WORK TO BE COMPLETED → Keep only the lines from the start of the data through the line containing "Task: Click the 折扣: NT$ 0.00 line", and output them exactly.

Collected data entries:
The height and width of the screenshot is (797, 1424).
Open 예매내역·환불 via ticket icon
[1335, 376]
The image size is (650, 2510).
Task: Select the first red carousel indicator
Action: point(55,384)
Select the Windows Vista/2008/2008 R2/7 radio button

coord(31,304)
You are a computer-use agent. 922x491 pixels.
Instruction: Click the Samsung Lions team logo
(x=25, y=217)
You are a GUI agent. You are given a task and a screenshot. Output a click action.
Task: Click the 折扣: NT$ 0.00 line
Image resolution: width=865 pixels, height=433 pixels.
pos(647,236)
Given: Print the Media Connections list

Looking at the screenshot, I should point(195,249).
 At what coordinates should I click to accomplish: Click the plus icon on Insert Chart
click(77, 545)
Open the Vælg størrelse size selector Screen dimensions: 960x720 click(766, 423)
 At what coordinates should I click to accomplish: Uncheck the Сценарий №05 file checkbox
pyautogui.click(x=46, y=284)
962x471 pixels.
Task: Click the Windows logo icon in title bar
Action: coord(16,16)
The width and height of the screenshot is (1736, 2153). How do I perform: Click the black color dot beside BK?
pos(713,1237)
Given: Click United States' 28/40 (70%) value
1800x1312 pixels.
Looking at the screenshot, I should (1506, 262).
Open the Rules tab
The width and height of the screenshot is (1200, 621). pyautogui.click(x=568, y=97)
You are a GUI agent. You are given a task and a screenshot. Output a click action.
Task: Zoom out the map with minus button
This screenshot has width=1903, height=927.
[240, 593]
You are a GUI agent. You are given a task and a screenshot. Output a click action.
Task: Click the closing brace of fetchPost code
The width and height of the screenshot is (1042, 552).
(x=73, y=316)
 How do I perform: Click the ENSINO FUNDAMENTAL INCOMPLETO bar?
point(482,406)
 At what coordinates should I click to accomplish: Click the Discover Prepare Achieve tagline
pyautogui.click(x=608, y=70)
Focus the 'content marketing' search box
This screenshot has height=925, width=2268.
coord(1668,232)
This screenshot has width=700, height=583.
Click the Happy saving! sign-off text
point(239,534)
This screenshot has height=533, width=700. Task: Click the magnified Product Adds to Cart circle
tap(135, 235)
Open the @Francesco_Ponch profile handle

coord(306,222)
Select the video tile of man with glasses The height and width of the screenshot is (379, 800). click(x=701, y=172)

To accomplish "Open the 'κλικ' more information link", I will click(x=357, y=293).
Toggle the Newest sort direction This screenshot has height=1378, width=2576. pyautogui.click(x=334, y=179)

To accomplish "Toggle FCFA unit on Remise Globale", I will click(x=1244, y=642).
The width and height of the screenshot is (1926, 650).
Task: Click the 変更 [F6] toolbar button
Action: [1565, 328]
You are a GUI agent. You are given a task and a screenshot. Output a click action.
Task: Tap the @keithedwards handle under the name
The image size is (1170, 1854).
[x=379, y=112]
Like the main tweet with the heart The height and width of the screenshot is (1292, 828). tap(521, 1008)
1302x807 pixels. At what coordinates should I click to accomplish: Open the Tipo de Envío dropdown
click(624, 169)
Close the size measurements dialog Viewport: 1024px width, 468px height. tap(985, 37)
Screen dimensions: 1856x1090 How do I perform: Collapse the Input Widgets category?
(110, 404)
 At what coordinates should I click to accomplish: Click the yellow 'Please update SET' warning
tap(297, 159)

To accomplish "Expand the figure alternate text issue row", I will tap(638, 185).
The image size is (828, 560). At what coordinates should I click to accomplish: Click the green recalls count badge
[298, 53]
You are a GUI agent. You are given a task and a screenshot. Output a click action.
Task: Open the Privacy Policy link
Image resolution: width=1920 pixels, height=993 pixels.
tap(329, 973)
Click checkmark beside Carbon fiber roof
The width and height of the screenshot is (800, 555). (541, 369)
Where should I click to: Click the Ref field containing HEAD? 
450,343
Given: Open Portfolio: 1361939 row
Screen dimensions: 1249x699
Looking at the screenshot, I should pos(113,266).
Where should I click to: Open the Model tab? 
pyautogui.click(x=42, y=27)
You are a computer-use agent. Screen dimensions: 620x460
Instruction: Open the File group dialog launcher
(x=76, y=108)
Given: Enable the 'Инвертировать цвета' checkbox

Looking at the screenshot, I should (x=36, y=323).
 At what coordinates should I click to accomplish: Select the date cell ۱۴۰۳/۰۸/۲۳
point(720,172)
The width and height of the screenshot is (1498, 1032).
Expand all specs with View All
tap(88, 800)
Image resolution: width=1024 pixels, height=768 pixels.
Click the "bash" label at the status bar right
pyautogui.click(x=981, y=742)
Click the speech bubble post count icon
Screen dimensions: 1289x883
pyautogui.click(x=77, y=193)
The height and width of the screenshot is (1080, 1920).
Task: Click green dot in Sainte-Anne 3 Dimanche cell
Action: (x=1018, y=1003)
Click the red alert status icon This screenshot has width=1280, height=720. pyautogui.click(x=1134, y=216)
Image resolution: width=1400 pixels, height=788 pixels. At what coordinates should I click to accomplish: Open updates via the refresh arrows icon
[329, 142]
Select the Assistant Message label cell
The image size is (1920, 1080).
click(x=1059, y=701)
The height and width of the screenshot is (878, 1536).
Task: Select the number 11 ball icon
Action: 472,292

COMPLETED EXERCISE →
The height and width of the screenshot is (797, 1424).
Open 예매내역·환불 via ticket icon
[1335, 376]
The image size is (650, 2510).
Task: Select the first red carousel indicator
Action: point(55,384)
Select the Windows Vista/2008/2008 R2/7 radio button

coord(31,304)
You are a computer-use agent. 922x491 pixels.
Instruction: Click the Samsung Lions team logo
(x=25, y=217)
You are a GUI agent. You are given a task and a screenshot. Output a click action.
Task: Click the 折扣: NT$ 0.00 line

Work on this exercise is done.